▶ Given instruction
Pull out the records from the line containing "This screenshot has height=534, width=1024." through the line containing "Action: tap(142, 34)", and reproduce those lines verbatim, nothing more.

▶ Data extract
— START —
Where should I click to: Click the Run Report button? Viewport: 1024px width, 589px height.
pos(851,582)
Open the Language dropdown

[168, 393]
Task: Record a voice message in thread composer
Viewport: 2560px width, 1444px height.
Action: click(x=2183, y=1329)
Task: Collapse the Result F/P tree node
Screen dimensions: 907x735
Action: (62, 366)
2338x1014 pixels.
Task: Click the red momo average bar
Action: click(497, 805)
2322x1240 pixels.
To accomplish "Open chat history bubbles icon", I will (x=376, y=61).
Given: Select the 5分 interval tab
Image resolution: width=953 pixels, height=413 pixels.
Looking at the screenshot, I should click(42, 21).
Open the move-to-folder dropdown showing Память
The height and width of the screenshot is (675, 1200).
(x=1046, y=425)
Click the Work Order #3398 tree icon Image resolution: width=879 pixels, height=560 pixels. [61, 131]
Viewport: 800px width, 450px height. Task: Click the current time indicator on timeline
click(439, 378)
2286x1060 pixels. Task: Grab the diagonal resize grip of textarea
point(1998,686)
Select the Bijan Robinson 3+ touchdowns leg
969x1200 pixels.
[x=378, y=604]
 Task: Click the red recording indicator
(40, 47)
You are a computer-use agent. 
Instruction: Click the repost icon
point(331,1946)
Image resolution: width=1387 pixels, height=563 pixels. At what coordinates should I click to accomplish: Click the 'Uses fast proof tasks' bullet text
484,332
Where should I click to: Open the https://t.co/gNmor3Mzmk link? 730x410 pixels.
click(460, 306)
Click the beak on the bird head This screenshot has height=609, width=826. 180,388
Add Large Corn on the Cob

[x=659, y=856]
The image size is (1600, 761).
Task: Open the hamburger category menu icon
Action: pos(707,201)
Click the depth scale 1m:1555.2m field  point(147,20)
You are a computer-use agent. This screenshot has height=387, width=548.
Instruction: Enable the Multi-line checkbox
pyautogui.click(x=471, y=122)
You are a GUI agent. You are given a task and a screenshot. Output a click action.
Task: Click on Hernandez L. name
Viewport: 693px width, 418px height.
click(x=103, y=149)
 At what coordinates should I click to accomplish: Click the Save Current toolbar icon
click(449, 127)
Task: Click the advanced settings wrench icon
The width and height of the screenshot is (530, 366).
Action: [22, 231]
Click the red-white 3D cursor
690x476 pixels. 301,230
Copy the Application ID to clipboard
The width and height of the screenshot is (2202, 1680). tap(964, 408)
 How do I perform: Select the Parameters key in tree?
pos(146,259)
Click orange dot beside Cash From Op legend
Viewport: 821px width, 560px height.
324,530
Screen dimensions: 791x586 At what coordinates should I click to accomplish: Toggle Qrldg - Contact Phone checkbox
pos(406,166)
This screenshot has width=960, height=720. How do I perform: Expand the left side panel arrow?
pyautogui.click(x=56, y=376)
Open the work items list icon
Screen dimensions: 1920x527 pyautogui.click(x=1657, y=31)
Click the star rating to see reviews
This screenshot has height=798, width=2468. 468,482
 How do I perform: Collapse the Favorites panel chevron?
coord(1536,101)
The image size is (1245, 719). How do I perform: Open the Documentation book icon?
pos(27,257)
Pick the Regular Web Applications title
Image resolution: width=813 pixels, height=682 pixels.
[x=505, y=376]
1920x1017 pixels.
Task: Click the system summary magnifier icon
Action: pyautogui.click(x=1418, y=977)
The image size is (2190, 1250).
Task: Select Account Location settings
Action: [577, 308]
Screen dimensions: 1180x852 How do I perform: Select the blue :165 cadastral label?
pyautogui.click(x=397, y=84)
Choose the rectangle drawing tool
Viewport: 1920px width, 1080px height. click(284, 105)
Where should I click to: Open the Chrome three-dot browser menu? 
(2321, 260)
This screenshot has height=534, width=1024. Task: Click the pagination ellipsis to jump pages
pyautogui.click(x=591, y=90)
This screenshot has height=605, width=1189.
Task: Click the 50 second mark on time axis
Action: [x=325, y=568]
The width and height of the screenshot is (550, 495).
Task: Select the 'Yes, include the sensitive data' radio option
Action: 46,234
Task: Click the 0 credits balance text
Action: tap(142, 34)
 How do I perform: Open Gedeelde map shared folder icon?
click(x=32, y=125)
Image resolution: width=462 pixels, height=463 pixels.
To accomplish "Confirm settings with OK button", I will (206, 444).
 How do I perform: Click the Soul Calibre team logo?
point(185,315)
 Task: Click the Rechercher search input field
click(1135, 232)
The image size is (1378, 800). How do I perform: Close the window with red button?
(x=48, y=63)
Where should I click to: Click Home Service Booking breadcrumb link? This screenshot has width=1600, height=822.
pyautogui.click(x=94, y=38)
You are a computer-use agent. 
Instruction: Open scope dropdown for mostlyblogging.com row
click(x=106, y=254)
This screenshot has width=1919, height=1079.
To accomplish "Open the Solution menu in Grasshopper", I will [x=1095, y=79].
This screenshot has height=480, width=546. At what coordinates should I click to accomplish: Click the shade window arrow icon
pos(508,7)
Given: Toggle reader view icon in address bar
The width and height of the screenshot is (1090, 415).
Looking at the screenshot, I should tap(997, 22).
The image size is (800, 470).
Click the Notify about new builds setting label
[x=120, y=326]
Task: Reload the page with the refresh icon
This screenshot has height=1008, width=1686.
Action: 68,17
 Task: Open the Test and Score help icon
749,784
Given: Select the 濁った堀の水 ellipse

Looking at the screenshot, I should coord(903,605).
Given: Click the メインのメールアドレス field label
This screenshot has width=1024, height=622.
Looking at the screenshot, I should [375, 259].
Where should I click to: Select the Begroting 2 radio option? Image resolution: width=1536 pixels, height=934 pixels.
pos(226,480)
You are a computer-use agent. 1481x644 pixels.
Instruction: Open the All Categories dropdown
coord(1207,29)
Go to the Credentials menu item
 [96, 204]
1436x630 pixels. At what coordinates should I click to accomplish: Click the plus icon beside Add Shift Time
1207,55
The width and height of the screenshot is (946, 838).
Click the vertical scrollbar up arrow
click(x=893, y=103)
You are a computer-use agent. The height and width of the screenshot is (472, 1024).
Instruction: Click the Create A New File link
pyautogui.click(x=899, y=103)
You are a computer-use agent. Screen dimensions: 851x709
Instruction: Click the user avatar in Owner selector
— END —
▶ Output for this task
This screenshot has height=534, width=1024. Task: Click the pagination ellipsis to jump pages
pyautogui.click(x=591, y=90)
This screenshot has height=605, width=1189.
Task: Click the 50 second mark on time axis
Action: [x=325, y=568]
The width and height of the screenshot is (550, 495).
Task: Select the 'Yes, include the sensitive data' radio option
Action: 46,234
Task: Click the 0 credits balance text
Action: tap(142, 34)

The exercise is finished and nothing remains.